Foreign Body Type Nasal Pseudocyst After Augmentation Rhinoplasty: Histopathologically Mucin-Containing Pseudocyst
An 18-year-old woman presented with a one week history of a rapidly growing asymptomatic mass on the left nasal root. One year earlier, she underwent a rhinoplasty using a silicone implant. Six months after the procedure a heavy bag fell on her nose. She had no relevant past medical or drug-use history. Physical examination revealed a hyperkeratotic, firm, and protruding nodule mimicking pyogenic granuloma (Fig. 1A). Antibiotics were used with no effect.
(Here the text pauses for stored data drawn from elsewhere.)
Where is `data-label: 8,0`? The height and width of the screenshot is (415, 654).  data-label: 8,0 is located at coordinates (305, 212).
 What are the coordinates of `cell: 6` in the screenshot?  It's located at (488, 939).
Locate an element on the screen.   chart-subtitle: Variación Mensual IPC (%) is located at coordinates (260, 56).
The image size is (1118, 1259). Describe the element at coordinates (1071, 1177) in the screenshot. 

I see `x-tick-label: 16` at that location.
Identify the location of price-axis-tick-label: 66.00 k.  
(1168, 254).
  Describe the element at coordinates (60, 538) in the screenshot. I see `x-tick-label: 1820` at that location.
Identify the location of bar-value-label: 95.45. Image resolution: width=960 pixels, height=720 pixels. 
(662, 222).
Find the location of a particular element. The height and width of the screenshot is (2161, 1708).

A presurgical diagnosis of pyogenic granuloma associated with trauma was made, and excisional biopsy was performed. During the excision, a translucent gelatinous material oozed out from the lesion. One week after the excision, the lesion recurred. Soft tissue ultrasonography showed a 0.4 × 0.67 cm hypoechoic lesion between the silicone implant and the overlying skin (Fig. 1B). During an open surgical approach, the mass was removed and then the silicone implant was released from the nasal bone. Intraoperatively, it was found that the silicone implant was broken into 3 pieces (Fig. 1C). Revision rhinoplasty and tip plasty with ear cartilage were also performed. Histological examination of the removed mass revealed a dermal mucous retention cystic area, devoid of any true epithelial lining (Fig. 2A). The mucin-containing dermal space was surrounded by granulation tissue. Muciphages were identified (Fig. 2B). The stromal mucin stained positively with alcian blue (Fig. 2C), whereas the gram stains and periodic acid–Schiff (PAS) stains were negative. Follow-up at 3 years after the surgery revealed no signs of recurrence.
Recently, a 42-year-old man with a nasal root mass presented to our clinic. Fifteen years earlier, he had undergone augmentation rhinoplasty with a silicone implant. Five months earlier a nasal mass suddenly developed after he suffered from a blunt trauma to his face. Physical examination showed a 1.0 × 0.8 cm, erythematous protruding cystic mass on the left nasal root (Fig. 1D). Antibiotics were used with no effect. A presurgical diagnosis of foreign body type nasal pseudocyst associated with augmentation rhinoplasty was made, and the cyst and silicone implant were removed. Grossly, the removed silicone implant had a broken edge (Fig. 1E). The cystic mass was composed of gelatinous material filled space with chronic inflammatory cells and foreign body type multinucleated cells. The cystic mass also positively stained with alcian blue.
Nasal dorsal cyst formation is a very rare complication of rhinoplasty. Since the first description in 1958 by McGregor et al,1 only 26 cases have been reported in the literature.2 Some theories have been proposed regarding their development: herniation of nasal mucosal tissue through the fractured site and nasal mucosa growth through osteotomy lines.2 The histopathological findings have been of a mucous retention cyst lined with respiratory-type epithelium; however, such a lining was not present in our case.
Rarely, a foreign body type pseudocyst after rhinoplasty has been reported; one case was similar to our patients, and the other case was caused by petroleum-based ointment.3,4 Here, we describe 2 cases of postrhinoplasty foreign body type pseudocysts containing inflammatory cells and gelatinous material without epithelial lining. It is likely that the pseudocysts were caused by foreign body inflammatory reaction from broken silicone, and overproduction of mucin by fibroblasts is probably responsible for the observed changes. Mucin has been shown to increase hydrophilicity of silicon-based and poly (ethylene terephthalate)-based biomaterials and to suppress bacterial adhesion, as well as neutrophil adhesion and activity.5 The differential diagnosis must include pyogenic granuloma, benign skin adnexal tumors, dermoid cysts, abscesses, foreign body granulomas, infections, encephaloceles, and lymphomas.